La question du partage de ressources demeure donc entière. Pour l’instant, nous devons recommander de créer des présentations qui utilisent au minimum les capacités des plateformes et dont les caractéristiques les plus sophistiquées viennent des composantes intégrées (pages Web, etc.).

Annotation des ressources

Immédiatement après la fonction de présentation, l’annotation des ressources est la deuxième fonctionnalité prise en main par les enseignants. L’objectif est de pouvoir prendre des notes surimposées sur le contenu présenté. Il y a plusieurs variantes d’une telle fonctionnalité: à la base, il s’agit simplement d’écrire avec un crayon sur le tableau et d’enregistrer les notes. Avant l’arrivée des TBI, on obtenait un résultat comparable en photographiant un tableau blanc traditionnel. Toutefois, on perdait alors la séquence de ce qui était inscrit et que peut conserver un TBI. La plupart des TBI transposent l’activité du crayon en activité de la souris, du point de vue du système d’exploitation de l’ordinateur et c’est le logiciel qui traduit cette activité en traces graphiques enregistrées. Les traces graphiques touchent un logiciel précis; celui-ci doit donc être conçu pour prendre des traces, comme le sont les logiciels des tableaux blancs. Mais si on veut intégrer du contenu générique, la prise de notes devient plus problématique. Quelques-uns des logiciels de tableau blanc offrent l’accès à un fond transparent; il est alors possible d’annoter n’importe quel contenu venant d’une autre application vue par transparence. Il peut également être souhaitable d’appliquer un calque transparent au contenu principal du tableau blanc lui-même. Mais si le contenu sous-jacent est déplacé, ou correspond à une vue défilante, les annotations perdent leur contexte. C’est pourquoi les logiciels de TBI cherchent à intégrer du contenu venant de logiciels tiers: on veut pouvoir annoter des documents tenant sur plusieurs pages. Il y a d’autres solutions: certains logiciels, même s’ils ne sont pas conçus pour les tableaux blancs, permettent aussi de prendre des notes sur leurs documents.

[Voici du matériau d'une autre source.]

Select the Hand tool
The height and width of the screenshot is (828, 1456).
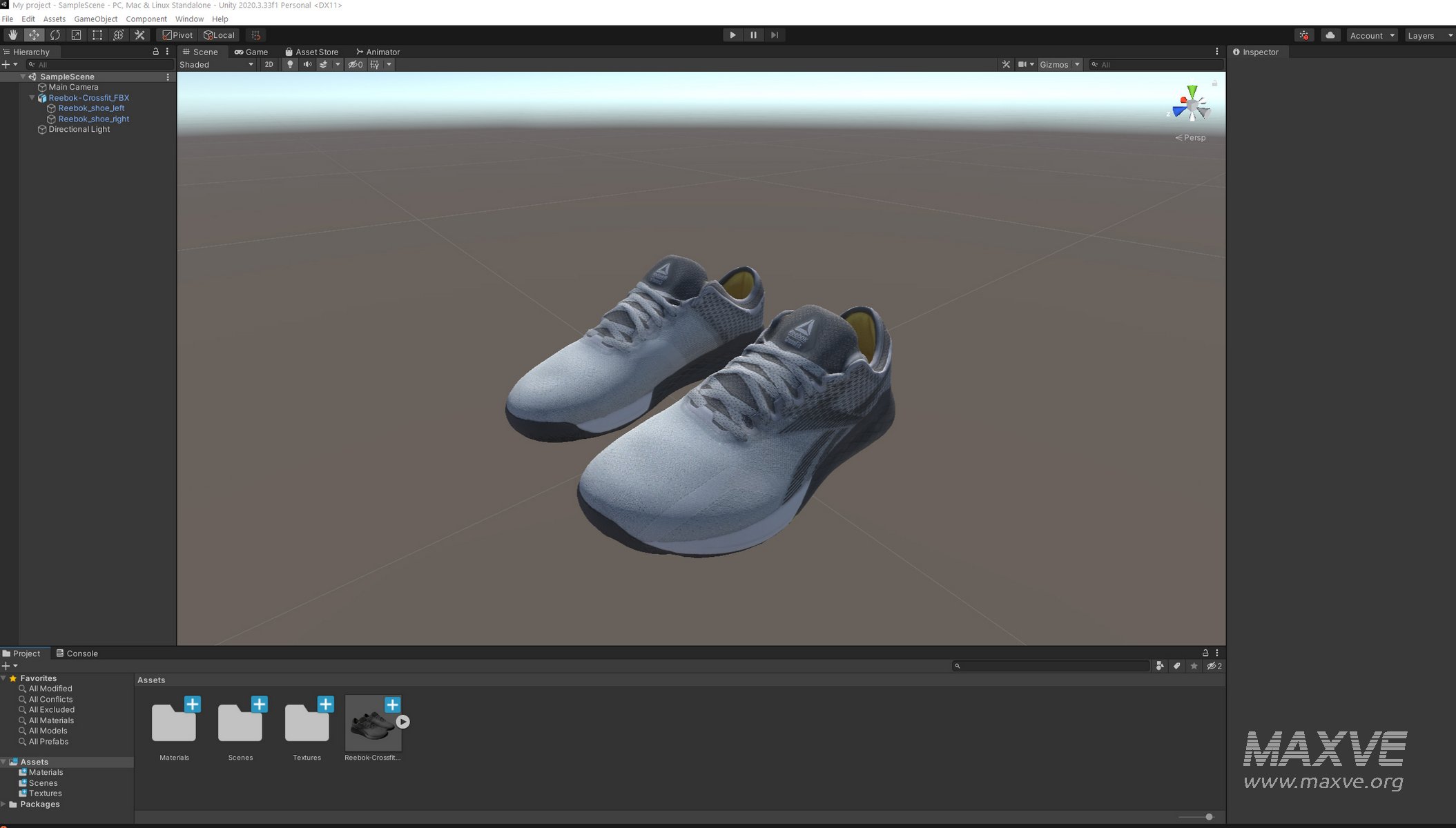[x=12, y=35]
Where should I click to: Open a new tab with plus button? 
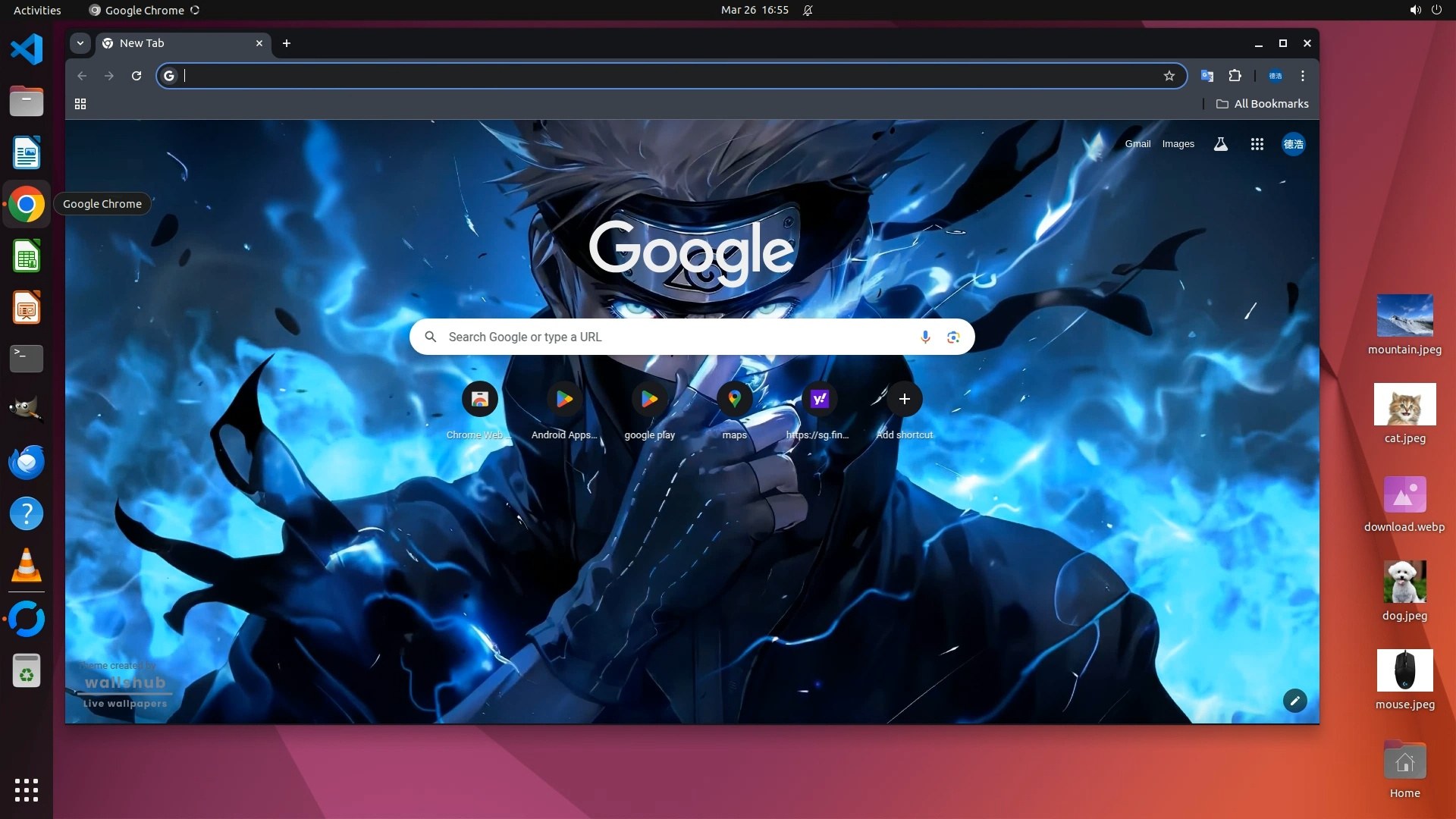click(287, 43)
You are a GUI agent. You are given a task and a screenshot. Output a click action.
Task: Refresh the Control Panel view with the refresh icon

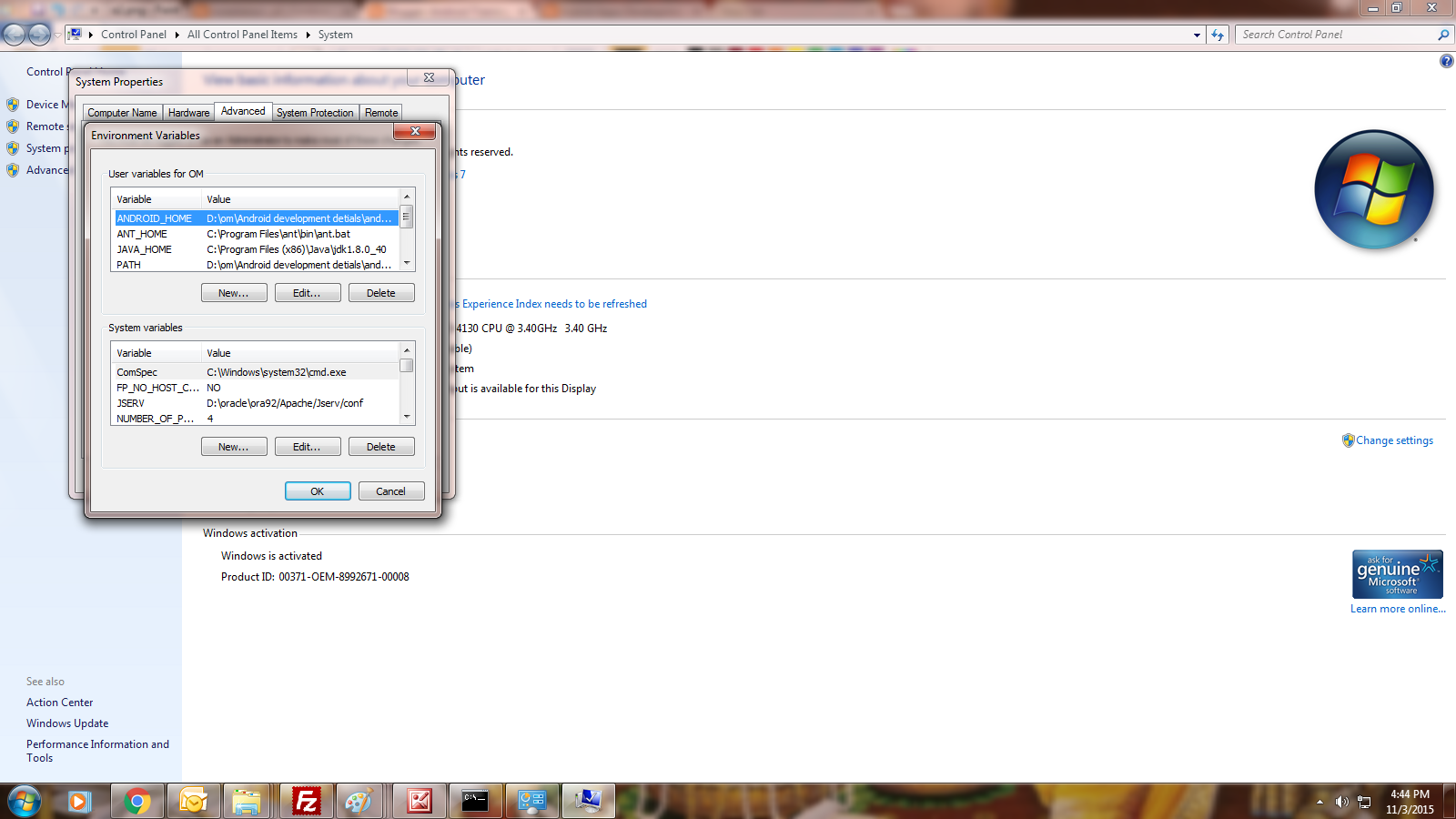(1218, 34)
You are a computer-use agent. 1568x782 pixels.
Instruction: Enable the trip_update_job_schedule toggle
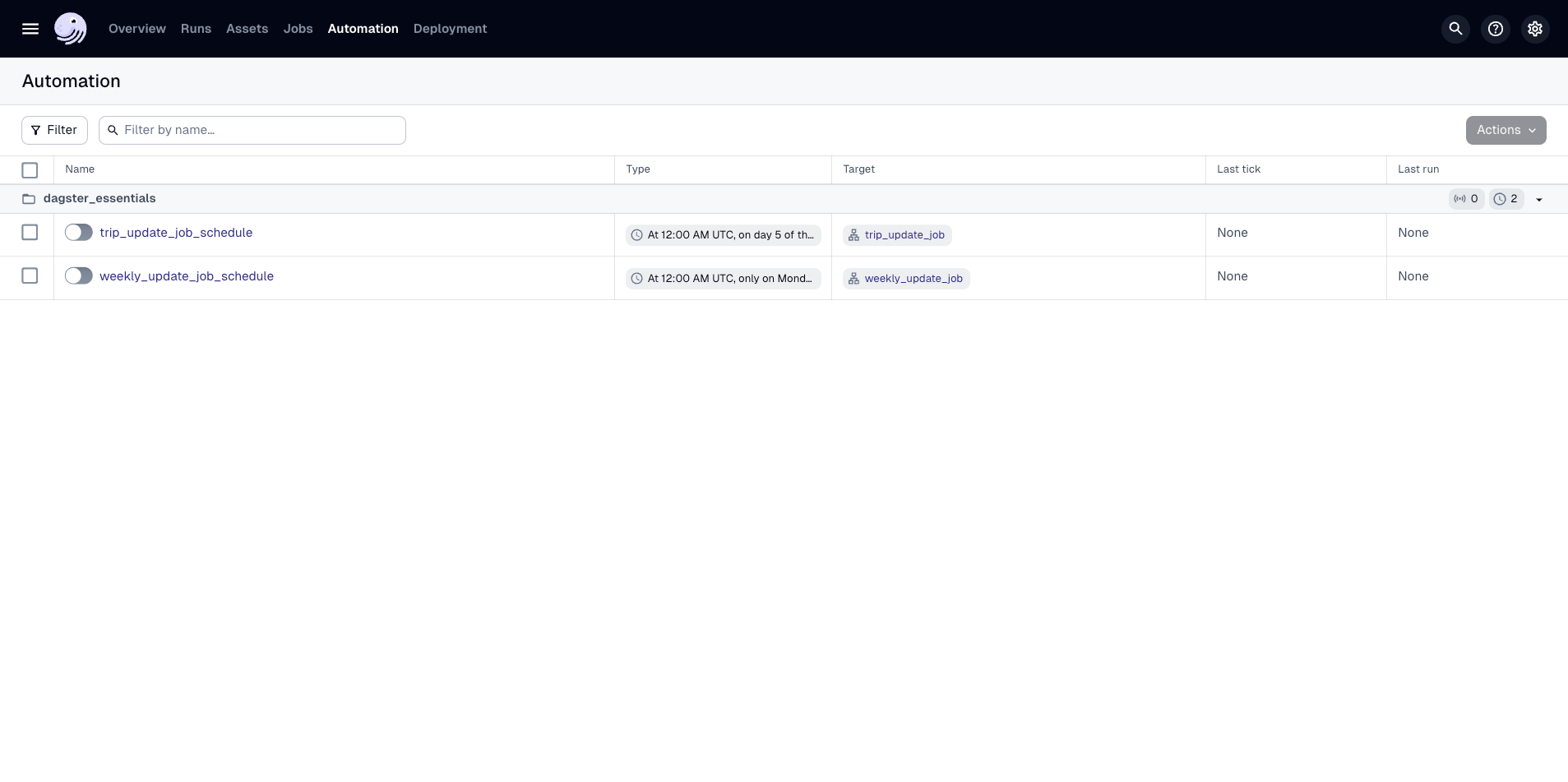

Les notes les plus simples revêtent une forme propre à l’annotation de livres: souligner (ou surligner) un élément, encercler, etc. Prendre des notes écrites avec le crayon du tableau blanc exige une certaine précision dans la résolution de l’entrée de données, laquelle dépend de la technologie de tableau utilisée. Par exemple, des bricoleurs ont construit des TBI à partir d’un simple projecteur contrôlé par un crayon lumineux, mais la précision obtenue ne permettrait pas de prendre des notes écrites lisibles. La précision est d’autant plus importante si on veut transformer en texte les notes manuscrites sur TBI; la reconnaissance de caractères par l’ordinateur est encore bien fragile et sensible à la précision des données initiales.

Revenir sur le processus

La prise de notes pendant la leçon prend une autre dimension si elle permet de revenir sur le contenu traité. Ce retour a deux avantages pédagogiques majeurs: il permet d’établir un lien visuel avec de la matière déjà traitée, ce qui aide la mise en contexte; mais surtout, un enregistrement des traces écrites (et souvent sonores) de l’interaction avec la matière permet de mettre en évidence le cheminement qui a mené à prendre certaines notes et encourage donc une réflexion sur cette démarche. C’est particulièrement intéressant lorsque les traces sont celles de l’interaction d’un étudiant avec le contenu du cours, puisque ses pairs peuvent alors comparer leurs approches alors que l’enseignant peut la commenter ou la corriger1. Ainsi, l’enregistrement visuel et sonore des interactions avec le tableau blanc enrichit l’apprentissage et lui donne du sens.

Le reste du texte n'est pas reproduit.